Educational Policy Analysis – Journal #7

A classmate of mine at the start of class raised the interesting question; at which point does being politically astute become deceptive?

Someone said they are the same thing.

My take was that it’s at the point where facts start being twisted or hidden. If someone is choosing certain words or certain rhetoric to suit a certain audience but is being transparent, then it’s fine. But I think that as soon as someone starts hiding information from the parties involved or who would be affected by the matter, then that’s crossing the line of being deceptive.

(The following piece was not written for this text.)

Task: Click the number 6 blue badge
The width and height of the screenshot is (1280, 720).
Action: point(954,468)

I liked the part in the reading about democratization as an ongoing process and said that  knowledge producers are researchers that do and report the research while knowledge users, in this context, are three fold. There are: (1) policy analysts and what they will do with that knowledge, what policies will they use this information to create; (2) policy makers, and what policy will they impose with this information; and (3) the public, how they will react to this policy, will they agree and adopt it or will they resist and want to change it?

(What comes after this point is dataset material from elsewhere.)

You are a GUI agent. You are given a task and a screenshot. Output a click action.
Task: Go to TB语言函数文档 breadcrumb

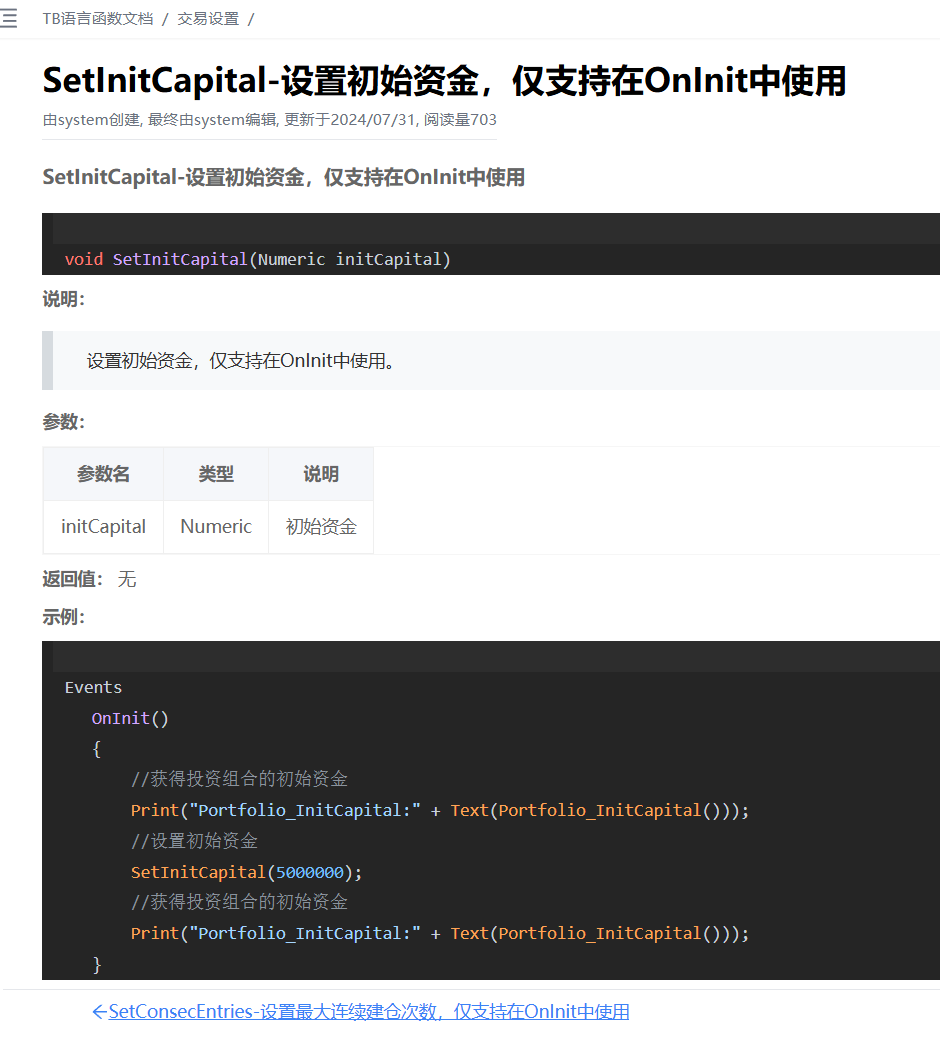click(x=98, y=19)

Then I reflected on how institutions don’t change or adapt. Shön argues that there is a gap between knowledge and institutions. I talked about the educational culture of constant and continuous change. In other more common terms, there should be a move towards a culture of lifelong learning at educational institutions. This however needs to be adopted by all stakeholders at these institutions, ranging from the students, to the faculty, staff and parents.

The part about hospital learning and police service learning resonated with the idea I was just referring to, which is lifelong learning and the necessary continuous learning and change/adaptation. I argued that education does not change or adapt with the world as fast as police and medical fields because maybe there is no life-threatening urgency in that sense. Yes it is urgent and also threatening but not in a direct and immediate way such as matters of national security.

Then we talked about Dryzk’s public policy article and I want to reflect about the part in the reading that talked about universal logic. The author argues that there is a universal logic of scientific inquiry. So everywhere in the world, this is how scientific inquiry is done and it’s mostly a globally agreed upon aspect. In our discussion we touched on how it is research that follows scientific inquiry that is seen as more prestigious nowadays. Lately I’ve been reading research with methodology learning more towards qualitative and I find it more explanatory about deeper angles to the problem. I distinctly like case study research for that reason; that it offers a deeper look at the problem and includes human experiences. This kind of concerns me about my future in educational research, but it calms me a bit to know that there are many scholars moving towards qualitative methodology and research nowadays. I was able to reach this realization from the readings we did in my other course (introduction to international and comparative education).